_Bagian Teks_.
◆ ◆ ◆ ◆ ◆
3.      Surfaktan nonionik yaitu surfaktan yang bagian alkilnya tidak bermuatan. Contohnya ester gliserin asam lemak, ester sorbitan asam lemak, ester sukrosa asam lemak, polietilena alkil amina, glukamina, alkil poliglukosida, mono alkanol amina, dialkanol amina dan alkil amina oksida.
4.      Surfaktan amfoter yaitu surfaktan yang bagian alkilnya mempunyai muatan positif dan negatif. Contohnya surfaktan yang mengandung asam amino, betain, fosfobetain.
III.             Alat dan Bahan   :
Alat    
1.      Neraca analitik
2.      Erlenmeyer
3.      Pipet tetes
4.      Buret
5.      Klem dan statif
6.      Batang pengaduk
7.      Shaker
Bahan
1.      NaOH 0,1 N
2.      Asam oksalat 100 mg
3.      Aquadest
4.      Penolftalein
5.      Asam salisilat 200 mg
6.      Larutan surfaktan (tween 80) konsentrasi 0,5%; 1%; 1,5%; 2%; 2,5%
7.      Kertas timbang
8.      Kertas saring

IV.             Prosedur Kerja   :
Penetapan Larutan NaOH
1.      Buatlah larutan NaOH 0,1 N
2.      Timbang teliti 100 mg asam oksalat, masukkan ke dalam erlenmeyer lalu tambahkan aquadest 50 ml, kocok sampai larut, tambahkan 2 tetes indikator Penolftalein.
3.      Titrasi dengan larutan NaOH hingga terjadi perubahan dari tidak berwarna menjadi berwarna merah muda, catat volume NaOH terpakai.
◆ ◆ ◆ ◆ ◆
_Bahan Hasil Ekstraksi_.
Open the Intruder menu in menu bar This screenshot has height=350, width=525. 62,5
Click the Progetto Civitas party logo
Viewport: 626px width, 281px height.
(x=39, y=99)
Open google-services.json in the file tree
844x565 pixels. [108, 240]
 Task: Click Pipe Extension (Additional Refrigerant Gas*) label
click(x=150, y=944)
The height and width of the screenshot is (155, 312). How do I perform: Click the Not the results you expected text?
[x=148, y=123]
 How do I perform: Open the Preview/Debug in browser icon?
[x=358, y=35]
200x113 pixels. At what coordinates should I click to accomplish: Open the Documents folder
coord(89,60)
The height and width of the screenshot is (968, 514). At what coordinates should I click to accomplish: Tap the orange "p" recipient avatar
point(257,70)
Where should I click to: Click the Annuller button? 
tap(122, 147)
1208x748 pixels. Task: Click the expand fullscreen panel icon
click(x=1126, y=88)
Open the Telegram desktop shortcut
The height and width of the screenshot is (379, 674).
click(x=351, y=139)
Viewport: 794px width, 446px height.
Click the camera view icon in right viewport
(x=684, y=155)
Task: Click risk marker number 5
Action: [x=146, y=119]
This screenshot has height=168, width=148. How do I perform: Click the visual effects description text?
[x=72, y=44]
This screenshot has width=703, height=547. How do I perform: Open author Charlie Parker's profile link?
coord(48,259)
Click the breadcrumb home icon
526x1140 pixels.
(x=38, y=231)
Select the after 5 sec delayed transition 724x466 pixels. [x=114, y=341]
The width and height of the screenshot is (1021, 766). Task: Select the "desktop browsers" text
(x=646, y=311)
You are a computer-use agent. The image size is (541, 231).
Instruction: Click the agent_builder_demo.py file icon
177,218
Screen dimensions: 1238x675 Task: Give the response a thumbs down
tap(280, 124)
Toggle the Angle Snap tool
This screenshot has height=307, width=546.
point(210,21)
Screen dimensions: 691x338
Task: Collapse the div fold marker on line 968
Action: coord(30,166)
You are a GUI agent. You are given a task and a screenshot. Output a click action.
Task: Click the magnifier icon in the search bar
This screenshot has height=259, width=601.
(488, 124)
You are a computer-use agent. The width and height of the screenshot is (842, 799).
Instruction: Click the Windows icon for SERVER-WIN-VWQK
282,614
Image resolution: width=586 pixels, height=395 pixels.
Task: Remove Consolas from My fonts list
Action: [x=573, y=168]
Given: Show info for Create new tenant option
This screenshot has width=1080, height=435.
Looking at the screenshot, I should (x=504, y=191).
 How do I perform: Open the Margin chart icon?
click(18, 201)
◆ ◆ ◆ ◆ ◆
_Petunjuk Latihan_.
Tuliskan ulang dengan persis bagian teks tentang surfaktan, mulai dari "3.      Surfaktan nonionik" dan terus sampai "amino, betain, fosfobetain.".

_Jawaban_.
3.      Surfaktan nonionik yaitu surfaktan yang bagian alkilnya tidak bermuatan. Contohnya ester gliserin asam lemak, ester sorbitan asam lemak, ester sukrosa asam lemak, polietilena alkil amina, glukamina, alkil poliglukosida, mono alkanol amina, dialkanol amina dan alkil amina oksida.
4.      Surfaktan amfoter yaitu surfaktan yang bagian alkilnya mempunyai muatan positif dan negatif. Contohnya surfaktan yang mengandung asam amino, betain, fosfobetain.